There are two types of buckwheat that are most widely grown for food:
- Common buckwheat (Fagopyrum esculentum)
- Tartary buckwheat (Fagopyrum tartaricum)
It is mainly grown in the northern hemisphere, especially in Central and Eastern Europe, Russia, Kazakhstan, and China.
- The main dietary component of buckwheat are carbohydrates, but it also contains protein and various minerals and antioxidants. Its nutritional value is considerably higher than that of many other grains.
- It is consist of carbs. By weight, carbs make up about 20% of the weight of boiled groats. The carbs are in the form of starch. Some of the soluble carbohydrates in buckwheat, fagopyritol, and D-chiro-inositol have been shown to help moderate the rise in blood sugar after meals.
- It contains small amounts of protein. By weight, protein makes up 3.4% of boiled buckwheat groats. It is particularly rich in the amino acids lysine and arginine. In animals, buckwheat protein has been found to be effective in lowering blood cholesterol. Suppressing gallstone formation and reducing the risk of colon cancer.
- Buckwheat is rich in minerals but it is not particularly rich in vitamins. The most abundant minerals found in common buckwheat are:
Manganese: it is essential for healthy metabolism, growth, development and the body’s antioxidant defenses.
Copper: it has beneficial effects on heart health when eaten in small amounts.
Magnesium: it lowers the risk of various chronic diseases such as type 2 diabetes and heart diseases.
Iron: it maintains the oxygen-carrying capacity of the blood.
Phosphorus: it plays an essential role in growth and maintenance of body tissue
The main plant compounds found in buckwheat are rutin, quercetin, vitexin, and D-chiro inositol.

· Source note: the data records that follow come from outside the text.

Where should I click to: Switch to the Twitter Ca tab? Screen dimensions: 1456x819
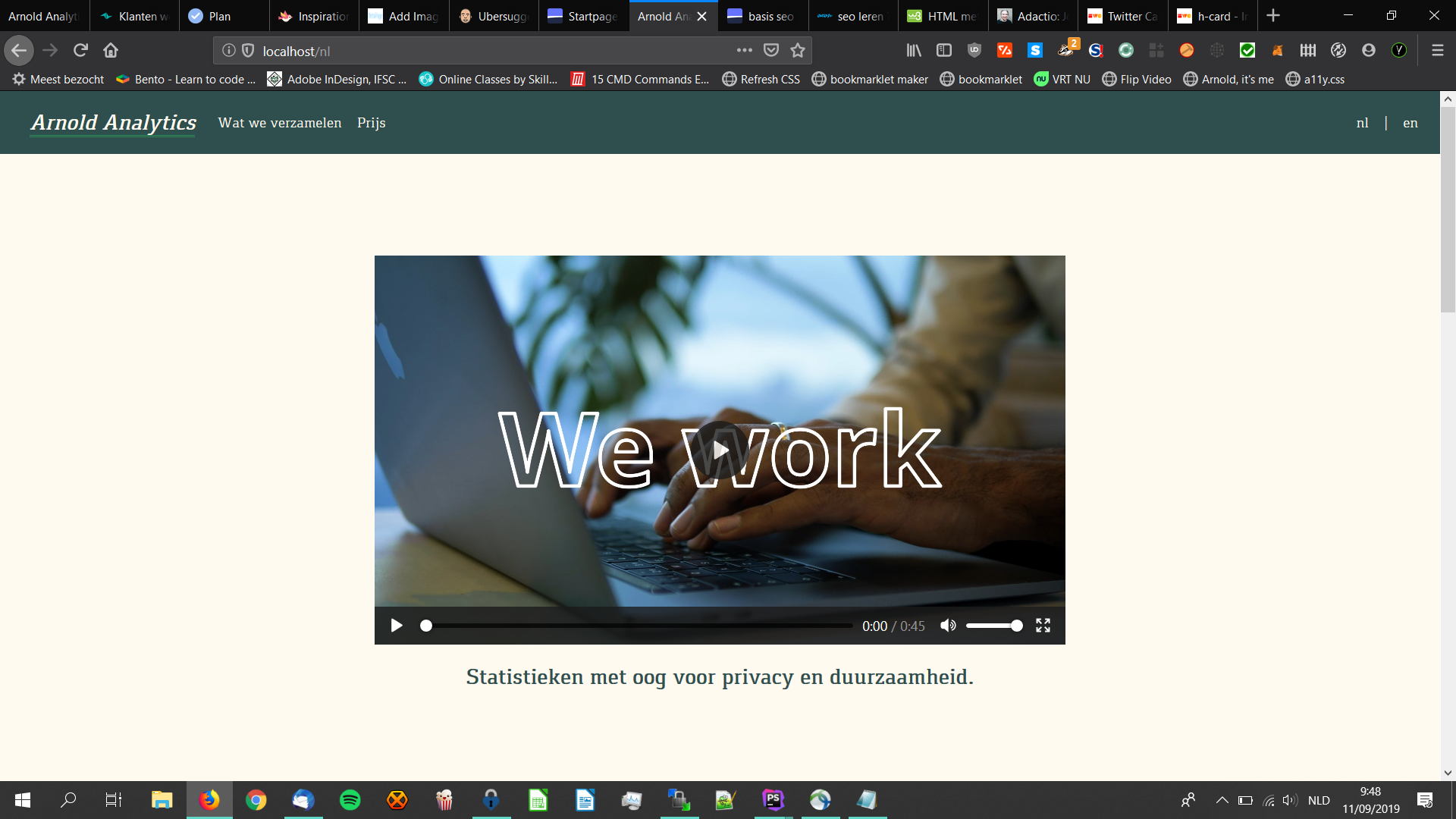pyautogui.click(x=1123, y=16)
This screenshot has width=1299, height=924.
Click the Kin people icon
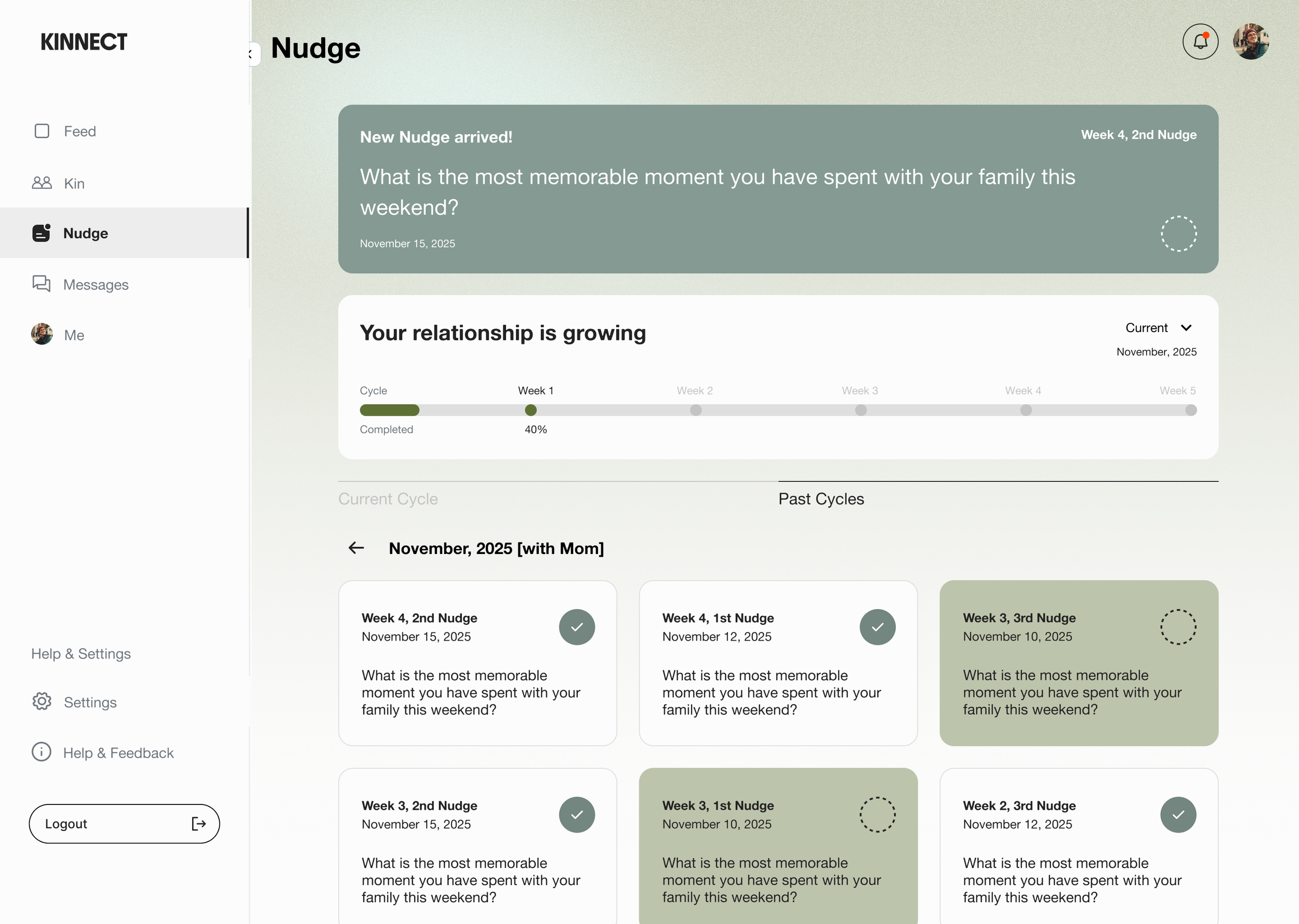click(42, 183)
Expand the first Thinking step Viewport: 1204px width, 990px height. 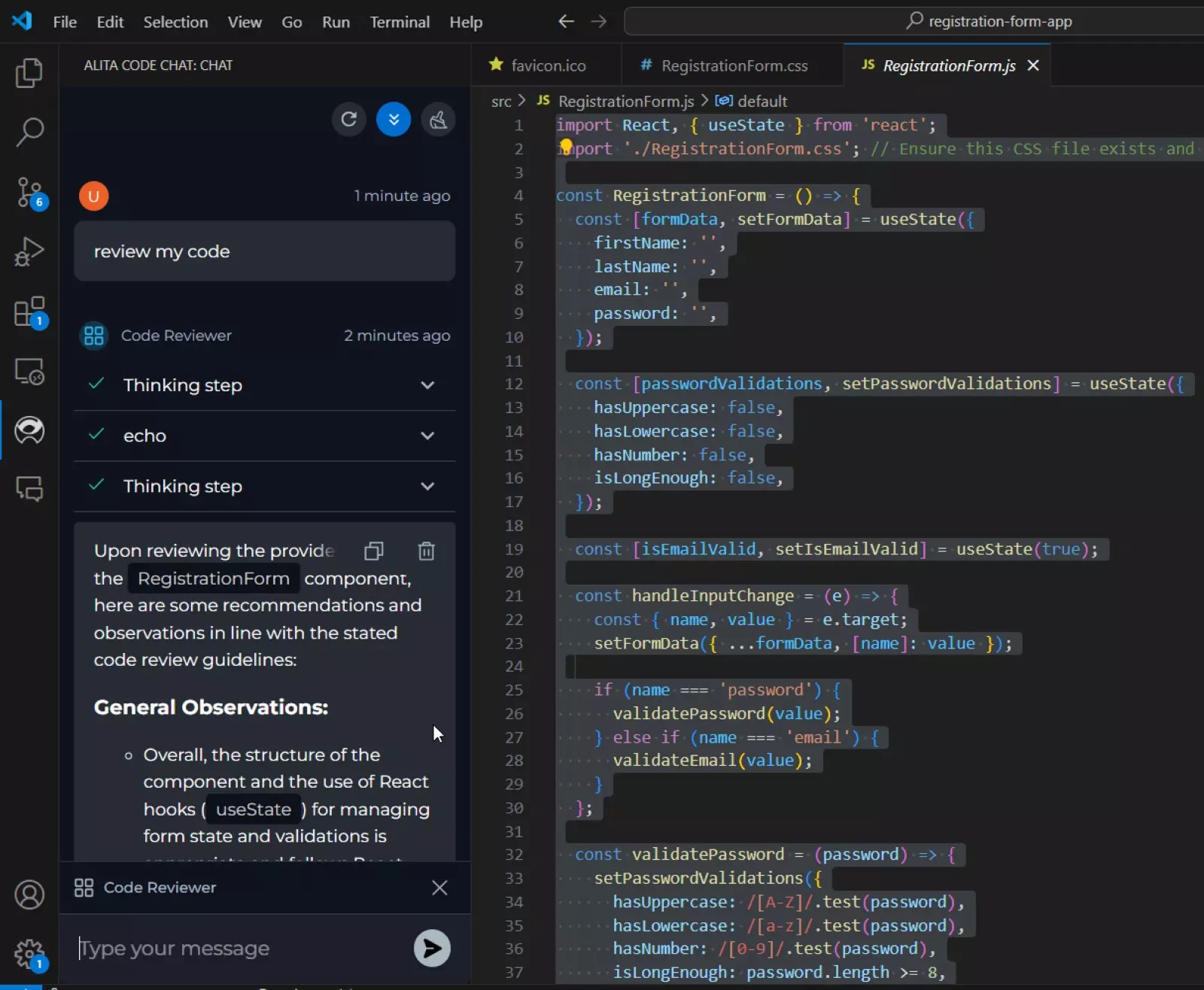click(x=427, y=385)
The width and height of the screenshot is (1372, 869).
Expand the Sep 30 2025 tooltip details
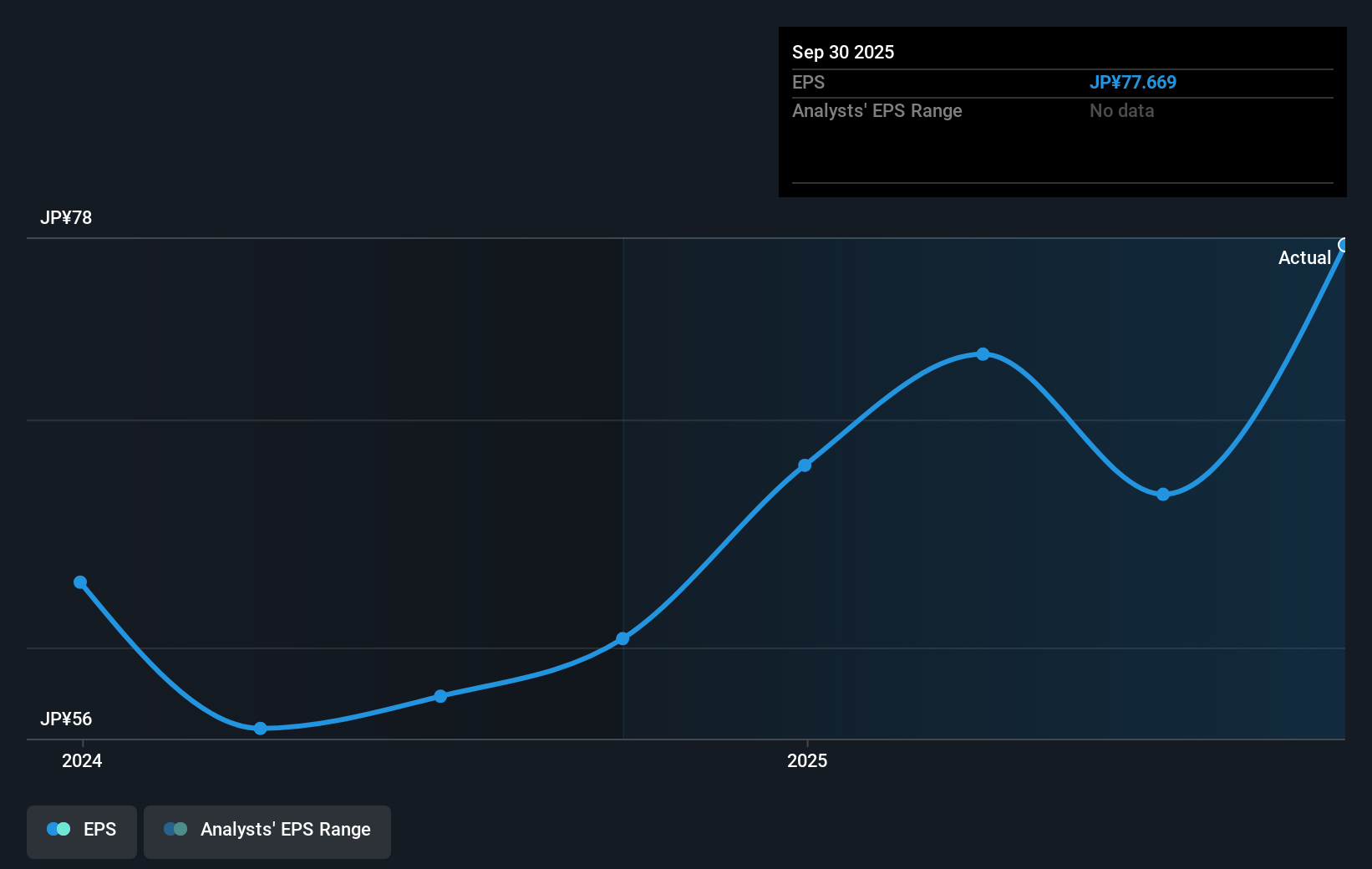tap(843, 52)
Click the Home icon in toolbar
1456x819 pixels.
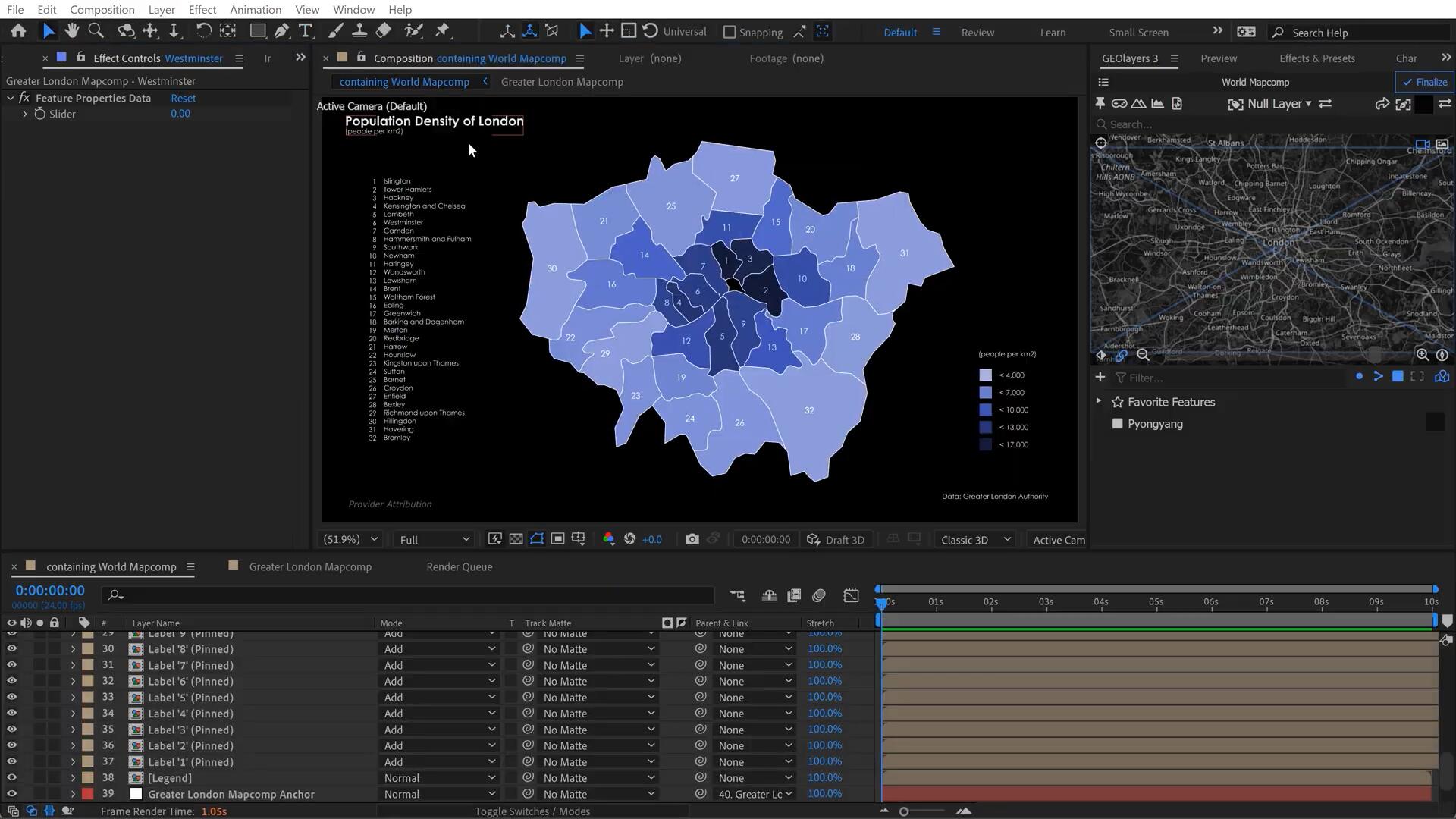pyautogui.click(x=18, y=31)
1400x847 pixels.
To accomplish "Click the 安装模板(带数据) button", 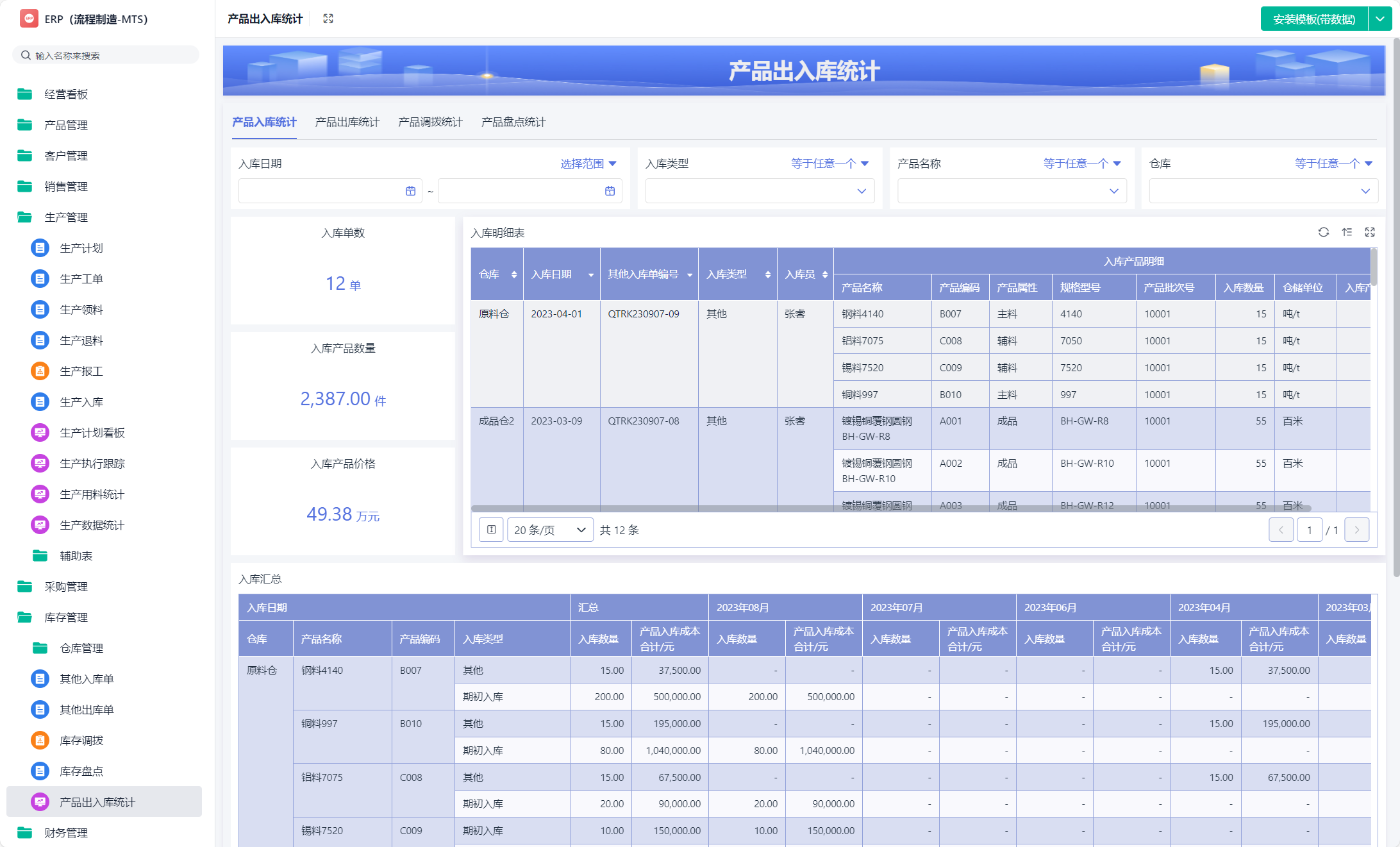I will click(x=1313, y=19).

One cup of cooked buckwheat groats contains the following:
• 155 calories
• 6 grams of protein
• 1 gram of fat
• 33 grams of carbohydrates
• 5 grams fiber
• Only 1.5 grams of sugar
• 86 milligrams manganese (34%)
• 86 milligrams magnesium (21%)
• 118 milligrams phosphorus (12%)
• 6 milligrams niacin (8%)
• 1 milligrams zinc (7%)
• 34 milligrams iron (7%)
• 0.13 milligrams vitamin B6 (6%)
• 24 milligrams folate (6%)
• 0.6 milligrams pantothenic acid (6%)
Benefits of Buckwheat
- Improves heart health by lowering cholesterol and blood pressure levels.
- It contains disease-fighting antioxidants that can help fight cancer or heart disease formation. It supports brain, liver, and digestive health.
- It provides highly digestible protein and supports energy, growth and muscle synthesis.
- It has high fiber contains that helps improve digestion.
- It helps fight imbalances in blood sugar levels that can lead to inflammation, fatigue and even diabetes or metabolic syndrome.
- It does not contain gluten and is not allergic. it prevents digestive disturbances like bloating constipation, diarrhea, and even leaky gut syndrome.
- It is very helpful for weight loss. It has very fewer calories and it is free of saturated fat and cholesterol and rich in dietary fiber and protein.
- Reduces the risk of childhood asthma by around 50 percent, due to its high content of magnesium and vitamin E.
- It contains tryptophan which influences the mood in a positive manner.
- It contains the large amount of rutin which is beneficial in protecting against skin damage caused by the sun.
- It can help women avoid gallstones as it has the high amount of insoluble fiber.